Essa, infatti, incide sui muscoli masticatori e sulla struttura ossea e articolare di tutto il corpo. I motivi di questo status possono essere diversi, la genetica gioca comunque sicuramente un ruolo chiave. Le tipologie di malocclusione possono essere diverse. Qualche decennio fa un medico, Angle, che le ha studiate fra 1899 e 1902, le ha classificate in base al rapporto antero-posteriore fra le arcate. Nasce così un indice di classificazione che è ancora oggi valido per tutti.
Tipologie di malocclusione
In base agli studi di Angle si parla di malocclusioni di classe I, II e III. Oltre all’occlusione normale, quindi esiste il caso in cui i molari sono allineati correttamente ma c’è un disallineamento nella parte anteriore dovuta a denti ruotati, affollati etc. (Classe I) Una malocclusione dove è invece la parte dei molari inferiore ad essere alterata e distale rispetto a quella superiore (Classe II). E infine una Classe III dove il molare inferiore è mesiale rispetto alla posizione del rispettivo antagonista dell’arcata superiore.
Un’altra distinzione relativa alle malocclusioni che si utilizza oggi è la openbite e la deepbite, rispettivamente morso aperto e morso chiuso. In questi casi il piano della malocclusione viene portato sull’asse verticale. Nel caso del morso aperto gli incisivi superiori anziché coprire quelli inferiori di circa 1-2 millimetri come in una normocclusione, non li coprono affatto.
In un morso profondo, deepbite, invece accade che gli incisivi superiori coprono quelli inferiori più di 2 mm. Se il problema è accentuato e gli incisivi superiori coprono totalmente quelli inferiori si parla di morso coperto. Un’ultima distinzione si fa nel caso la disarmonia fra le arcate sia trasversale, allora si parla di crossbite o morso incrociato.

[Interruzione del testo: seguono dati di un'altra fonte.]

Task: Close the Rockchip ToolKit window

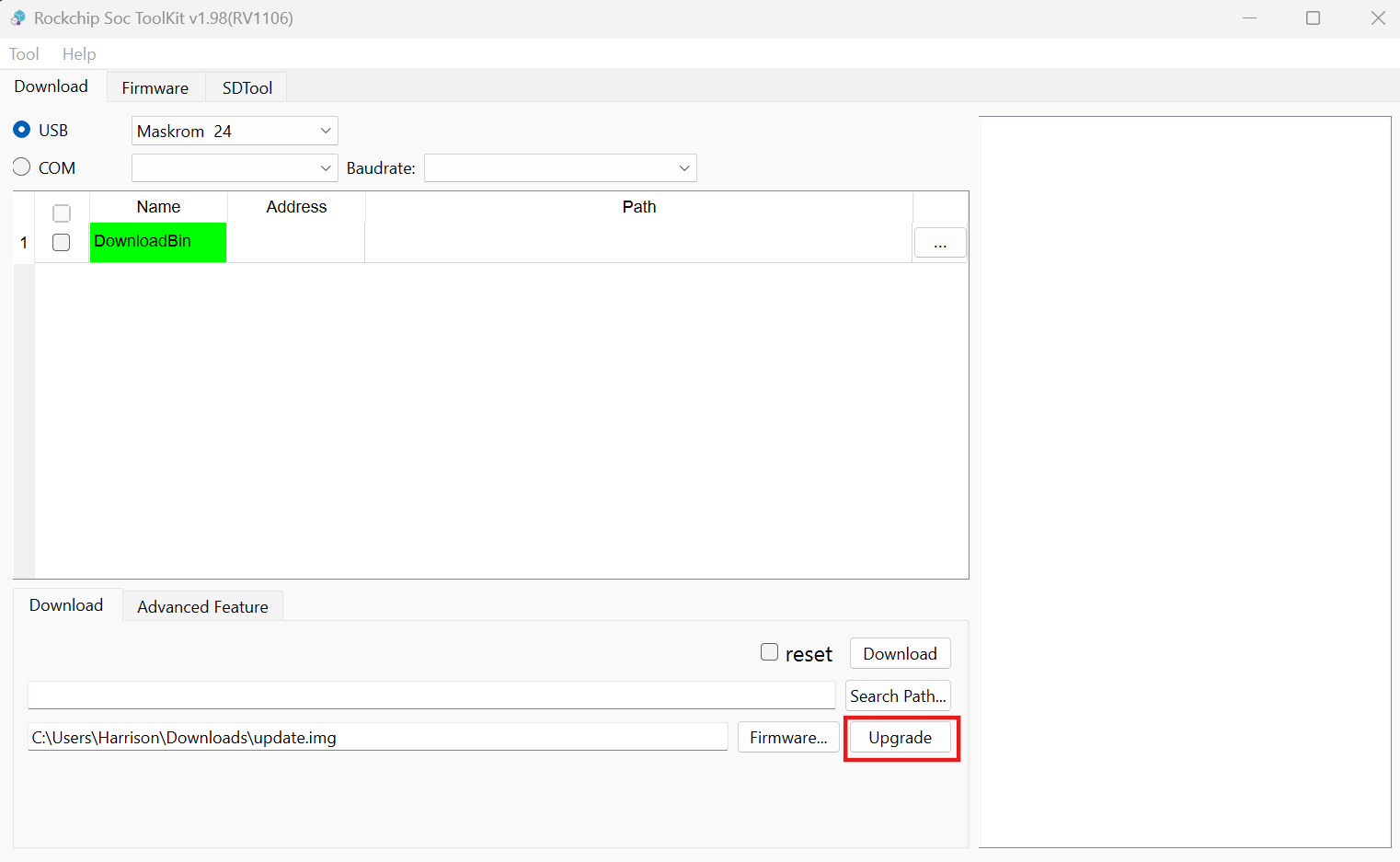Action: point(1377,18)
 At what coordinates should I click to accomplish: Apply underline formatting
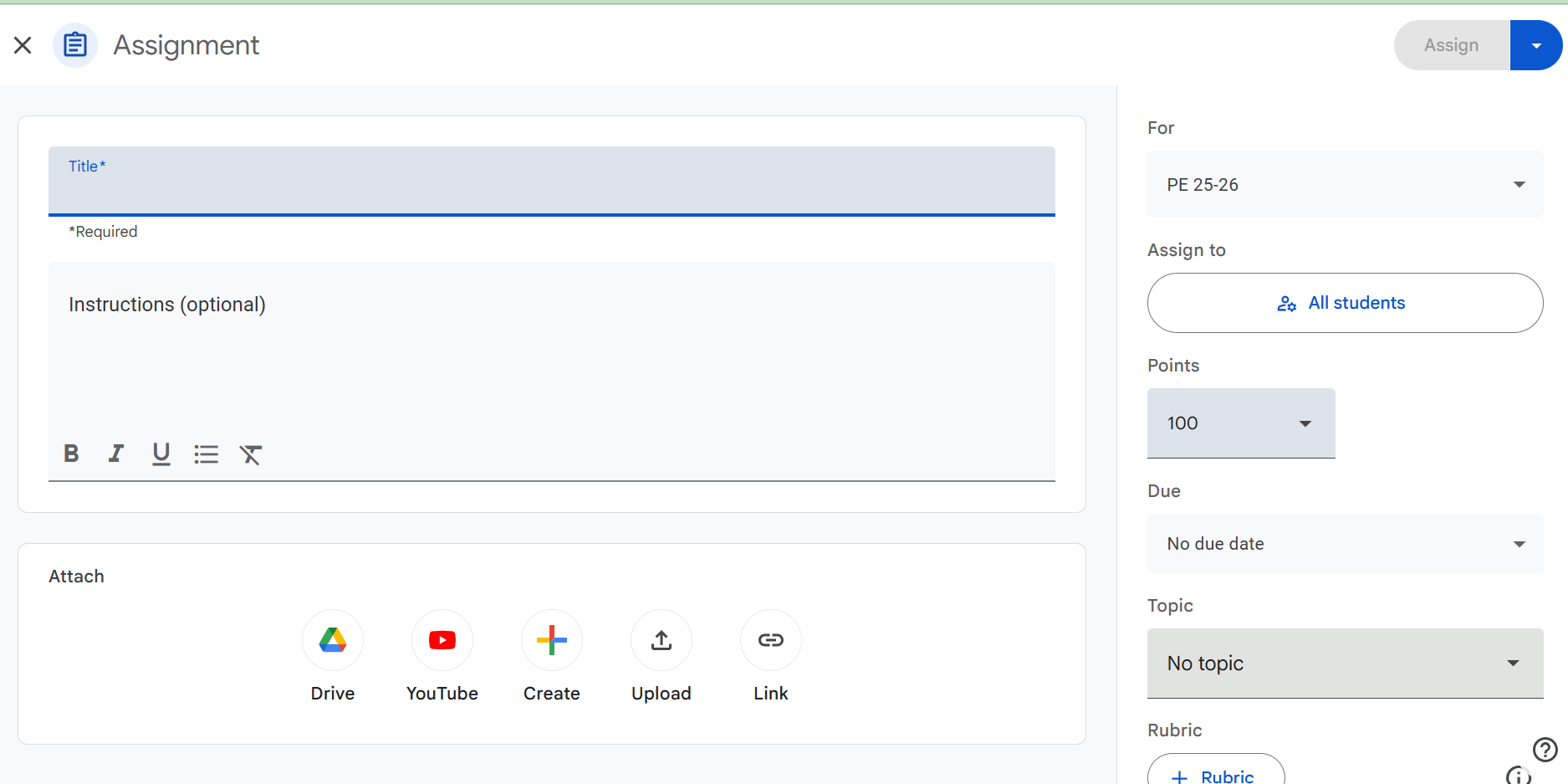pyautogui.click(x=161, y=453)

DentalPro e le recensioni online: correzione della malocclusione
Uno dei trattamenti oggi più diffusi per la cura della malocclusione è l’ortodonzia trasparente. Anche se sembra incredibile poter curare la malocclusione senza alterare il sorriso del paziente, il fatto che da anni lo facciano centri dentistici come DentalPro e le recensioni online siano perlopiù positive, è prova di una tecnica che funziona.
Si tratta di una serie di mascherine trasparenti, quindi invisibili, che vanno tenute addosso sempre, tranne quando ci si lava i denti e durante i pasti. Ogni due settimane la mascherina va sostituita con la successiva, lievemente diversa della precedente per spingere progressivamente i denti a spostarsi e mettersi nella giusta posizione. Mascherina dopo mascherina i denti si riposizionano arrivando infine dopo al massimo 24 mesi ad un morso normale.
Tutto questo è possibile grazie ad una tecnologia di ultima generazione capace di creare delle mascherine rigide su misura del paziente, facendo una previsione informatica di altissima precisione sul progressivo spostamento delle arcate settimana dopo settimana, mese dopo mese. La mascherina è fatta in resina acrilica rigida che si interpone fra le arcate dei denti.
Se le mascherine sono importanti per riposizionare i denti lo sono altrettanto poi come terapia conservativa, specie se la posizione mandibolare precedente piuttosto differente rispetto a quella successiva.